Suppression of NADPH oxidase 4 inhibits PM-induced cardiac fibrosis through ROS-P38 MAPK pathway.

Fine particulate matter (PM) has been consistently linked to cardiovascular diseases, and cardiac fibrosis plays a crucial role in the occurrence and development of heart diseases. It is reported that NOX4-dependent redox signaling are responsible for TGFβ-mediated profibrotic responses.
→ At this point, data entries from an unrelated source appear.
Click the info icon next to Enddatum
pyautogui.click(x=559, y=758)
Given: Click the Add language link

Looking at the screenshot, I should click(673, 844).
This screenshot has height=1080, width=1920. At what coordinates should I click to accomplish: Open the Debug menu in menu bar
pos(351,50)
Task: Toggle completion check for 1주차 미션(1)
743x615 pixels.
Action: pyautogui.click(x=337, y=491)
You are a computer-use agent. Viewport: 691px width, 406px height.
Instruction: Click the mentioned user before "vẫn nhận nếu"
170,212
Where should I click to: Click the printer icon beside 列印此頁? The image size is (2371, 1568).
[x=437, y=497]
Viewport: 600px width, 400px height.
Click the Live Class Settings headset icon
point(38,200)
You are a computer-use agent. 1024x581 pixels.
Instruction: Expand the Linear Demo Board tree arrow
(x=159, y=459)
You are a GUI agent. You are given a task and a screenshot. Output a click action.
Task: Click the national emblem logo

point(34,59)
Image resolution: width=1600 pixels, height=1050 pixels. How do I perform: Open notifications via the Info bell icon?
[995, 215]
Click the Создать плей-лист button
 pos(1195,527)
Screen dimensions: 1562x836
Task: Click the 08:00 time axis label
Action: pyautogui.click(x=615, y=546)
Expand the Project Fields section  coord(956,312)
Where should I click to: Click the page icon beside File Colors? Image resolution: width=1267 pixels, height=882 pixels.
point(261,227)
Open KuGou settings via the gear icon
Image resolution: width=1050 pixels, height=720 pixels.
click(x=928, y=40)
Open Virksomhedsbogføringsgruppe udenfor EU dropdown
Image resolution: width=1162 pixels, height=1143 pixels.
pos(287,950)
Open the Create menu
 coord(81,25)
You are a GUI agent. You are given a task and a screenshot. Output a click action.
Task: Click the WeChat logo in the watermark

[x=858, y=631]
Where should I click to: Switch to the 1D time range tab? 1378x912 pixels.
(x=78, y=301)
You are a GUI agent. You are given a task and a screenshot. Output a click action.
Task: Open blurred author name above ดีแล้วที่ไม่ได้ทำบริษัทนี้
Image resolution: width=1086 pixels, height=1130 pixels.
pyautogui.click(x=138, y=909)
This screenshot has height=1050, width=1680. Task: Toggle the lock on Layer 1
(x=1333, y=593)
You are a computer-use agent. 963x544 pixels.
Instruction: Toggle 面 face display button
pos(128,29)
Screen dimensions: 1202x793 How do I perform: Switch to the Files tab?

The current study was designed to explore the possible mechanisms of cardiac fibrosis by PM both in vitro and in vivo. Female C57BL/6 mice received PM (3 mg/kg b.w.) exposure with/without NOX4 inhibitor (apocynin, 25 mg/kg b.w.) or ROS scavenger (NALC, 50 mg/kg b.w.), every other day, for 4 weeks. H9C2 cells were incubated with PM (3 μg/mL) with/without 5 mM NALC, TGFβ inhibitor (SB431542, 10 μM), or siRNA-NOX4 for 24 h. The results demonstrated that PM induced evident collagen deposition and elevated expression of fibrosis biomarkers (Col1a1 & Col3a1). Significant systemic inflammatory response and cardiac oxidative stress were triggered by PM. PM increased the protein expression of TGFβ1, NOX4, and P38 MAPK. Notably, the increased effects of PM could be suppressed by SB431542, siRNA-NOX4 in vitro or apocynin in vivo, and NALC. The reverse verification experiments further supported the involvement of the TGFβ/NOX4/ROS/P38 MAPK signaling pathway in the myocardial fibrosis induced by PM. In summary, the current study provided evidence that PM challenge led to cardiac fibrosis through oxidative stress, systemic inflammation, and subsequent TGFβ/NOX4/ROS/P38 MAPK pathway and may offer new therapeutic targets in cardiac fibrosis.